Language and tooling decisions should be evaluated using the following decision record fields:

1. Problem addressed.
2. Alternative designs considered.
3. Expected LLM-generation benefit.
4. Expected human-maintenance impact.
5. Static/dynamic guarantees added.
6. Complexity cost.
7. Benchmark tasks affected.
8. Failure modes.
9. Decision and rationale.

A feature should not be accepted solely because it is elegant, familiar, or popular.
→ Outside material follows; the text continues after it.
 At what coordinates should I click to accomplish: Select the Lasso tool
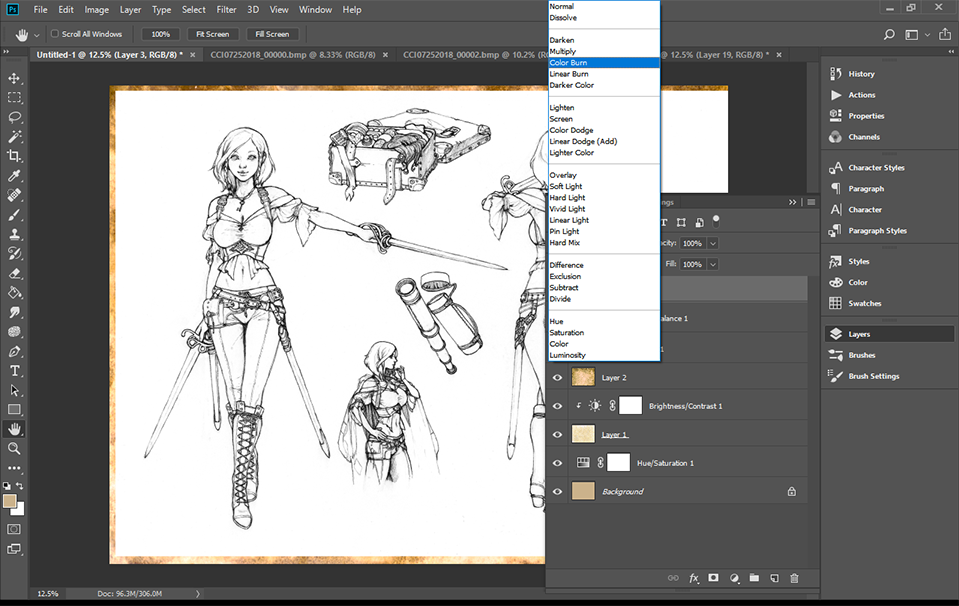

It should improve measurable generation, repair, safety, or maintainability outcomes without disproportionate complexity.

## Milestone roadmap after this charter

### Milestone 2: Language design specification

Define the initial syntax, semantics, module system, type model, effects, errors, and core standard library surface.

### Milestone 3: Compiler or interpreter prototype

Implement parser, semantic analyzer, diagnostics, formatter, and a minimal runtime or code generation target.

### Milestone 4: Tooling for LLM workflows

Implement structured diagnostics, project graph summaries, language-server functionality, generated-code metadata, and repair-loop affordances.

### Milestone 5: Examples and standard library expansion

Build representative programs and libraries needed for benchmark coverage.

### Milestone 6: Benchmark harness and baseline implementations

Implement task runners, hidden tests, scoring, and baseline solutions/prompts for Python, Rust, TypeScript, and the new language.

### Milestone 7: Empirical evaluation and design iteration

Run controlled experiments, publish results, identify weaknesses, and revise language/tooling design.

## Risk register

| Risk | Impact | Mitigation |
| --- | --- | --- |
| LLMs perform better in mainstream languages because of training prevalence | The new language may underperform early | Provide excellent examples, canonical docs, and structured tooling; evaluate learning curves separately. |
| Language becomes too complex | Agents and humans both fail more often | Enforce small grammar and feature acceptance criteria tied to benchmarks. |
| Benchmark overfits to the new language | Results are not credible | Use diverse tasks, hidden tests, baseline experts, and public protocols. |
| Tooling burden is underestimated | Compiler exists but ecosystem is unusable | Treat tooling as core scope, not an add-on. |
| Strong guarantees reduce productivity | First-pass code becomes verbose or hard to generate | Use inference, defaults, and graded assurance while preserving explicit boundaries. |
| Security claims are overstated | Generated code may be deployed unsafely | Measure concrete vulnerability classes and require human accountability. |
| Dependency ecosystem is too small | Real-world adoption stalls | Start with domains that need few dependencies, design interop later, and expose package metadata clearly. |
| Model-specific optimization ages poorly | Language helps one generation of models only | Optimize around durable failure modes: ambiguity, hidden state, missing contracts, weak diagnostics. |

## Charter acceptance criteria

This charter is considered complete when it provides:

- a mission and problem statement,
- a definition of project success,
- measurable initial targets,
- scope and non-goals,
- design principles,
- evaluation commitments,
- governance process,
- major risks.

Those criteria are satisfied by this document and the companion evaluation files in this milestone.